Professor Rensmann Publishes Article on Ethnic Diversity and "Cosmopolitanization" in European Party Politics
JCU Professor Lars Rensmann has just published a new research article in German Politics and Society, the leading peer-reviewed journal for the study of German politics.
Using Germany as a case study, the article explores the conditions, causes and scope of the “cosmopolitanization” and transformation of European party politics in relation to ethnic diversity, immigration, and post-ethnic self-understandings.

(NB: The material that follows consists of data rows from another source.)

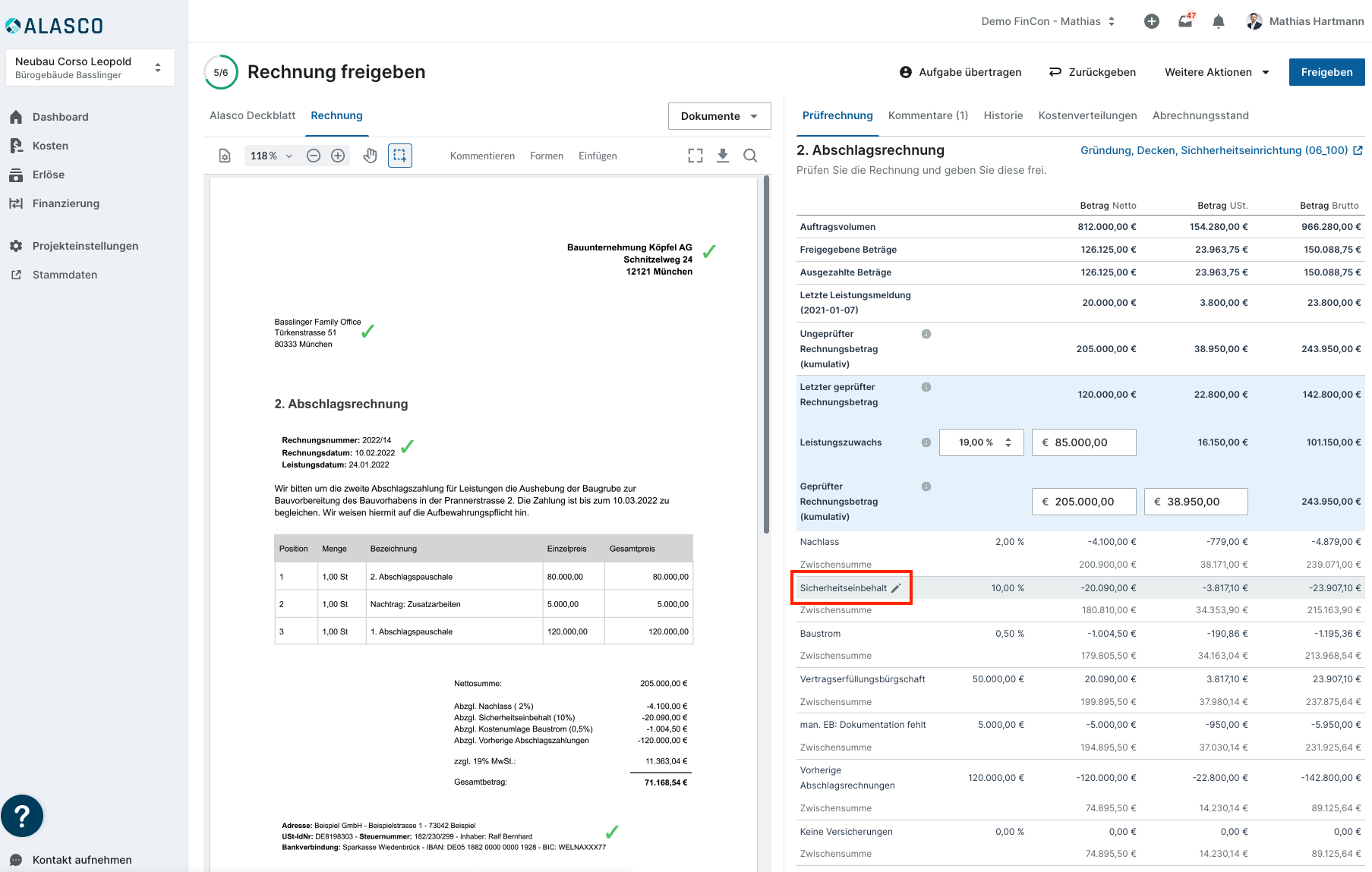Open the notifications bell
1372x872 pixels.
[x=1218, y=21]
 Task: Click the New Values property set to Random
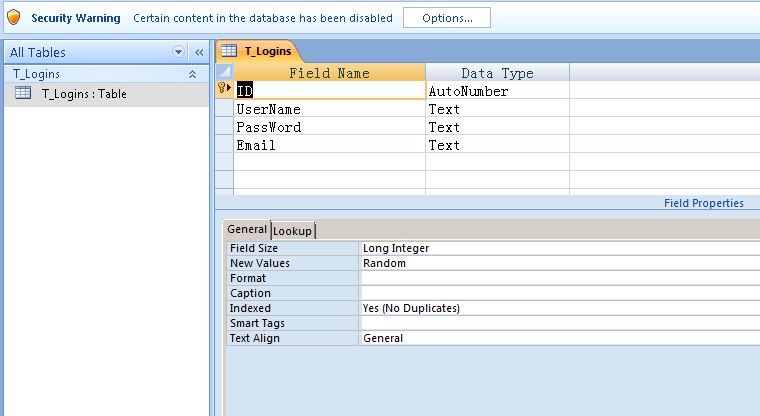click(x=558, y=263)
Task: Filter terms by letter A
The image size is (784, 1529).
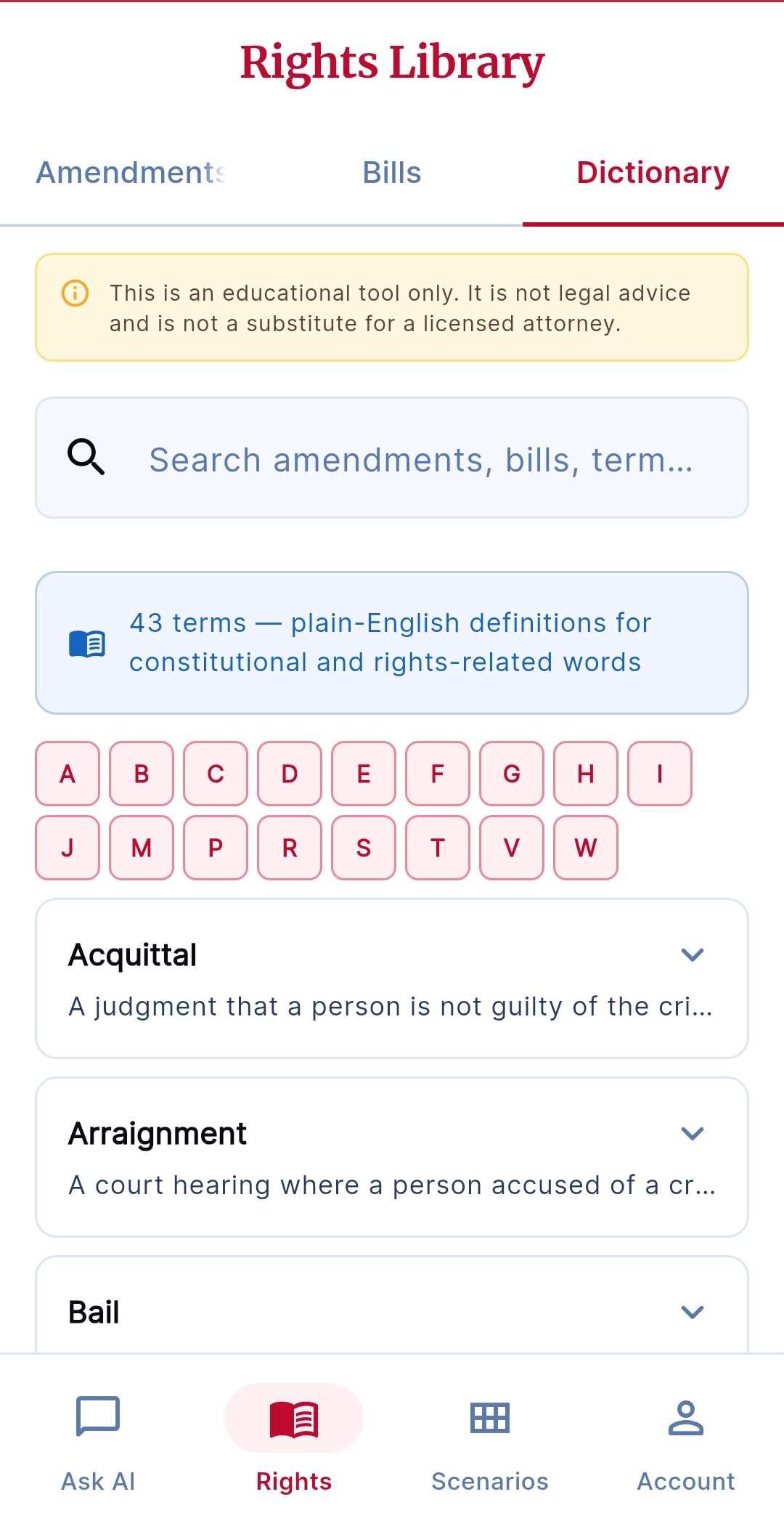Action: (67, 774)
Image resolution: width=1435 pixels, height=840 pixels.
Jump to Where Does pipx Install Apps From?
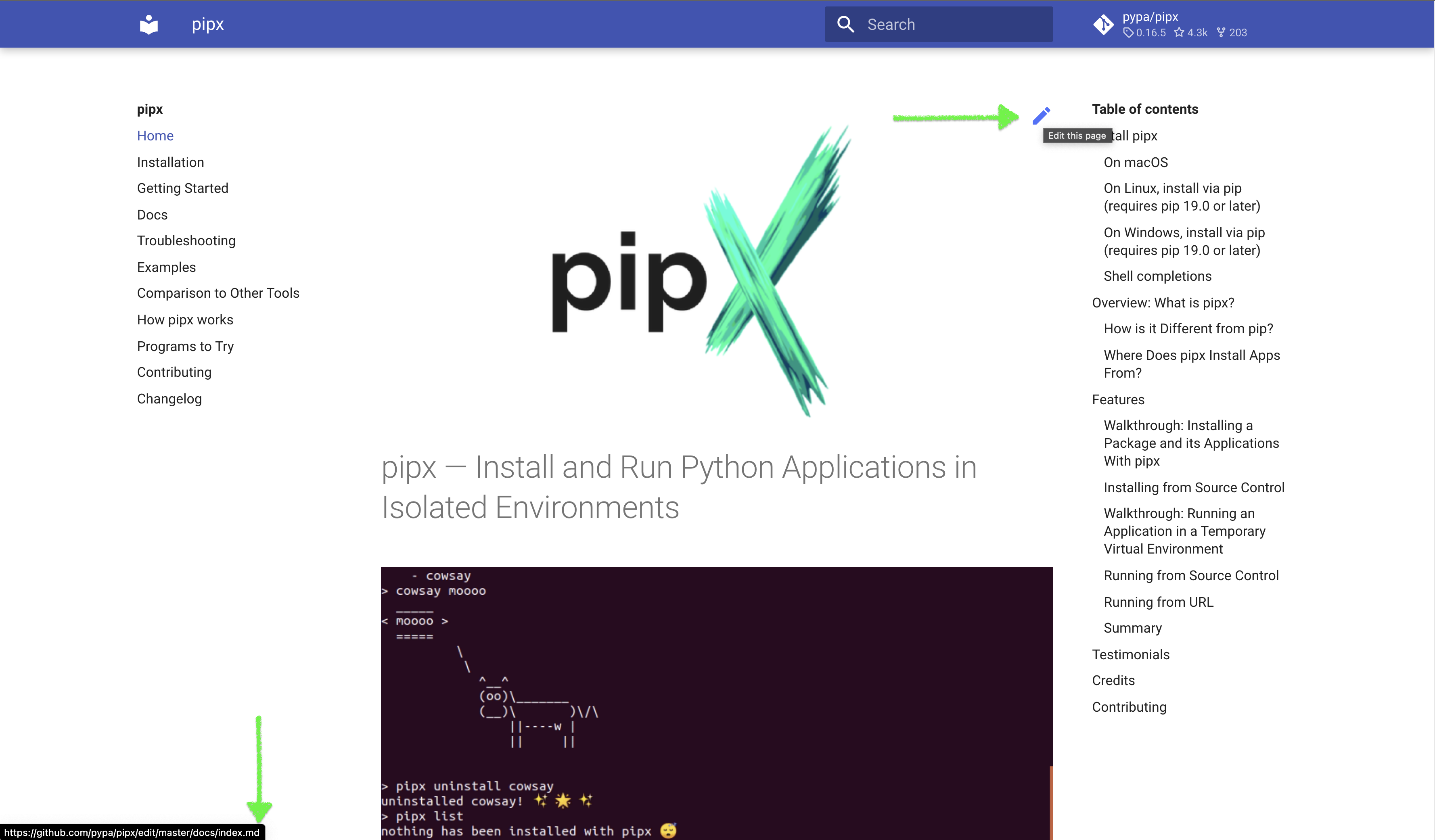1191,364
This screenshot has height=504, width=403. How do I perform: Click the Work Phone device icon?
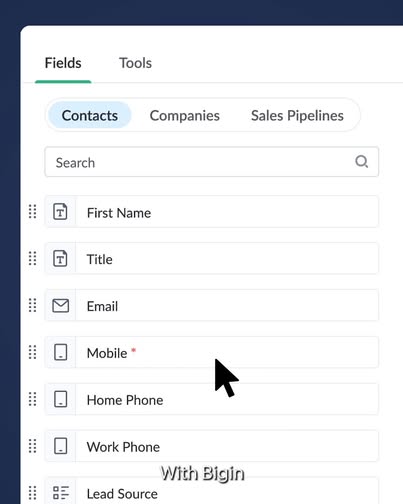click(x=60, y=446)
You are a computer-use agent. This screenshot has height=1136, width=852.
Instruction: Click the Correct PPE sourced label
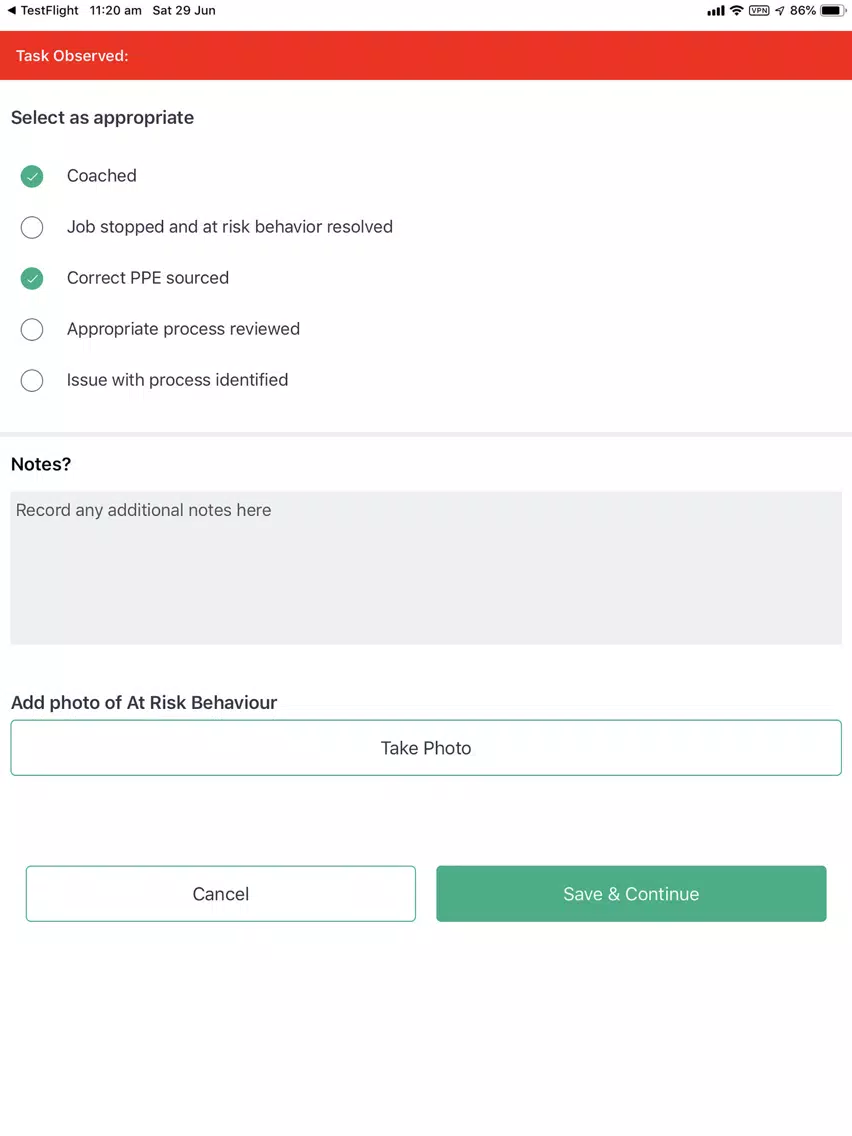148,278
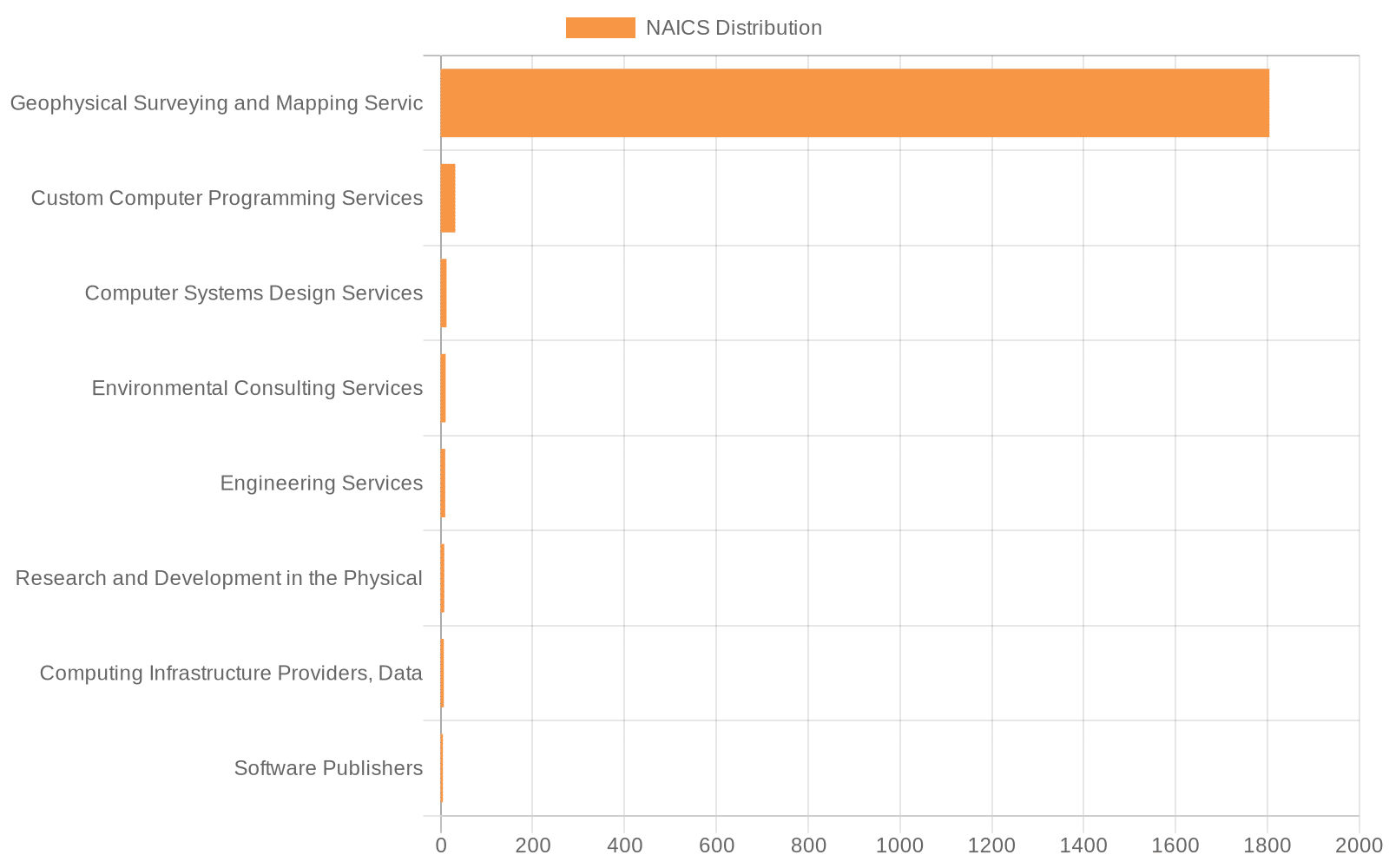The width and height of the screenshot is (1389, 868).
Task: Click the Environmental Consulting Services label
Action: click(257, 388)
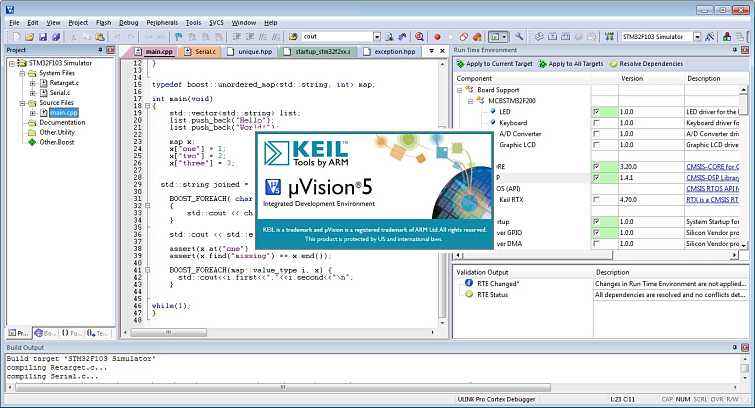Click the Save icon in toolbar

41,37
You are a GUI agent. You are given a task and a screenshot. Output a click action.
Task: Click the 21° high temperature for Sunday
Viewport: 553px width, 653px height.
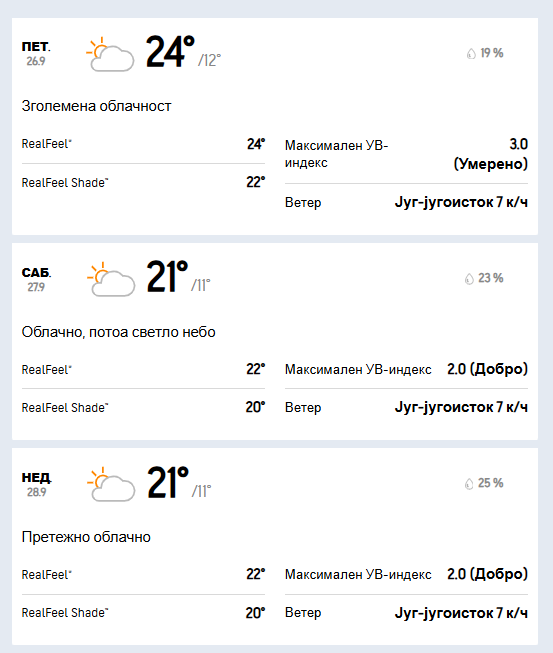(167, 482)
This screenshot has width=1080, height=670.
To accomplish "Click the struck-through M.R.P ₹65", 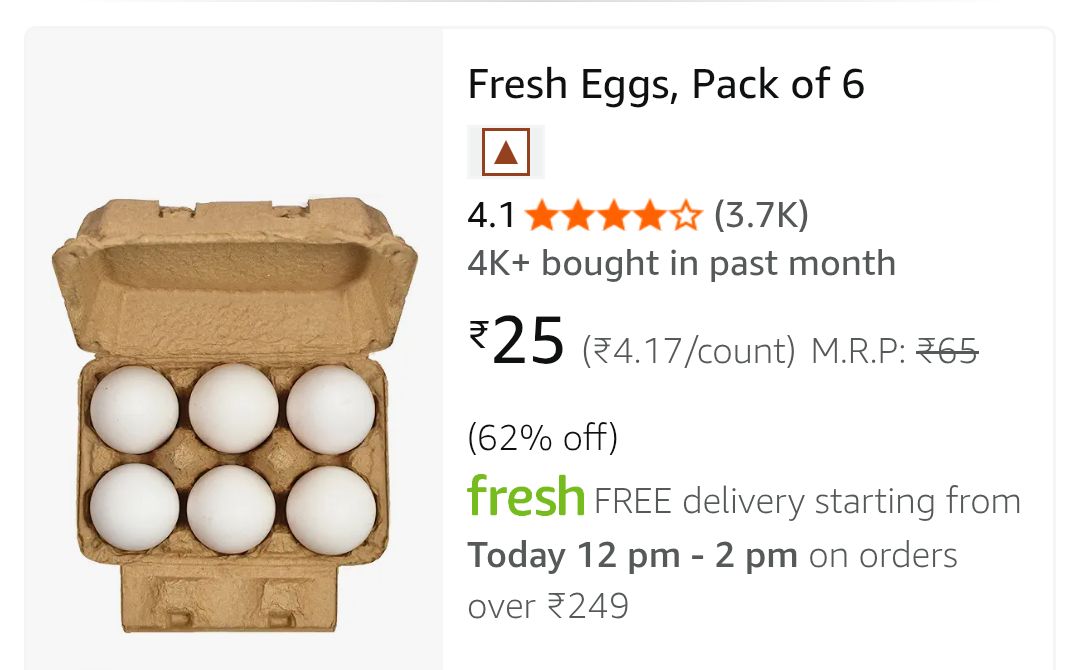I will [946, 351].
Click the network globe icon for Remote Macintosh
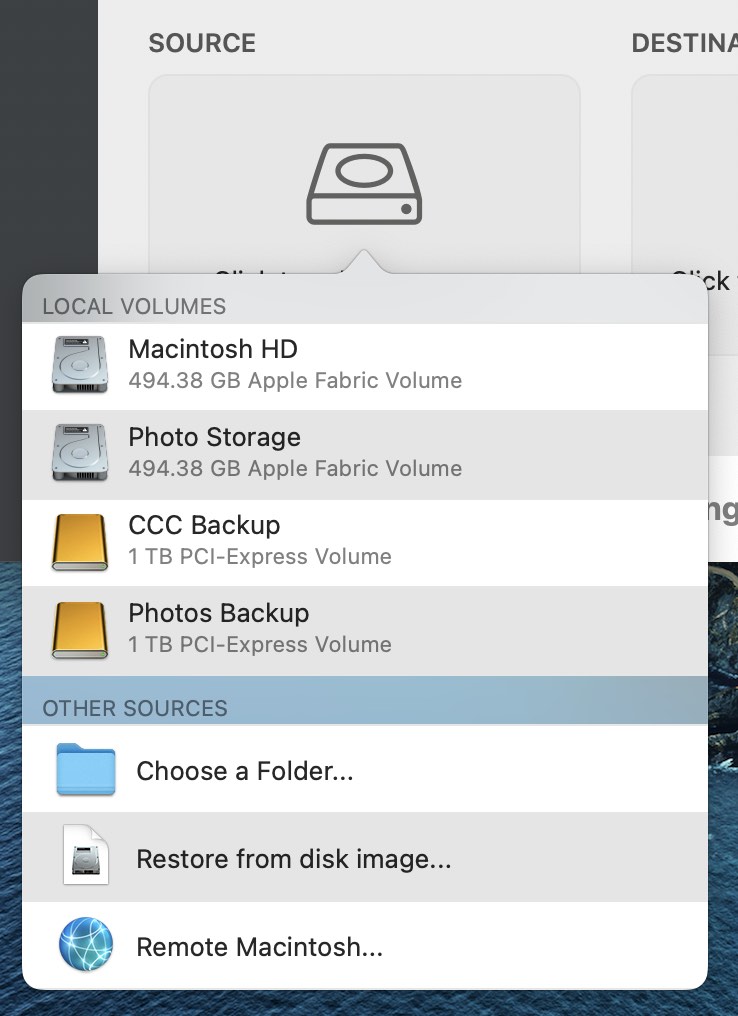The height and width of the screenshot is (1016, 738). coord(84,946)
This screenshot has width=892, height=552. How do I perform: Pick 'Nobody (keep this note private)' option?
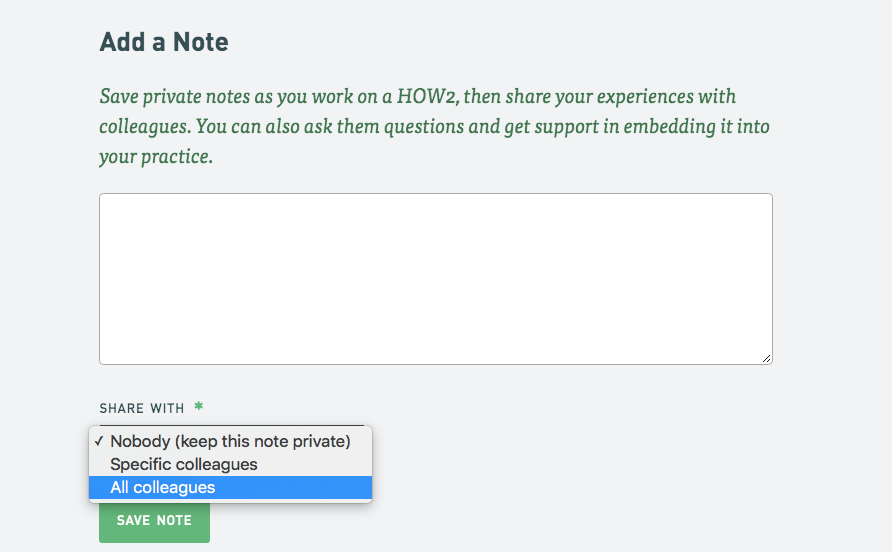click(x=230, y=441)
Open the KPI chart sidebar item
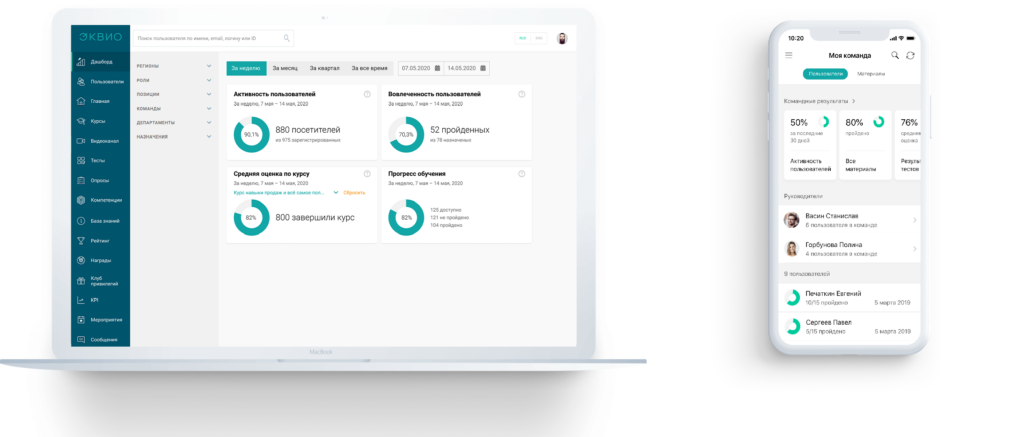This screenshot has width=1024, height=437. [x=94, y=300]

In so doing, the study examines the evolution of political discourse and programmatic party positions on immigration, citizenship, identity, and ethno-cultural diversity; the changing policy regimes of mainstream parties on immigration and the inclusion of ethnic minorities; and the fielding of minority candidates for national public office and political representation in national parliament.
It is argued that postethnic cosmopolitanizations of party politics, often only belatedly reflecting postethnic changes of society at large, are primarily caused by transformed demographic realities, value change, and new electoral demands to which mainstream political parties have ultimately been reacting—even if reluctantly—as rational strategic agents in the electoral market.
Yet, the scope and character of cosmopolitanization depends on external and internal supply side conditions that enable parties to make programmatic changes, depolarize key issues of the immigration and citizenship policy regime, and recruit ethnic minorities for political representation. The German case hereby serves a model for theorizing the European cosmopolitanization of party politics.
Read Professor Rensmann’s article, “The Reluctant Cosmopolitanization of European Party Politics: The Case of Germany,” German Politics and Society 32, 3 (2014).
Prof. Lars Rensmann is Associate Professor of Political Science and Chair of the Department of Political Science and International Affairs at John Cabot University, where he teaches courses on world politics, European comparative politics, international political theory, and global politics and sports.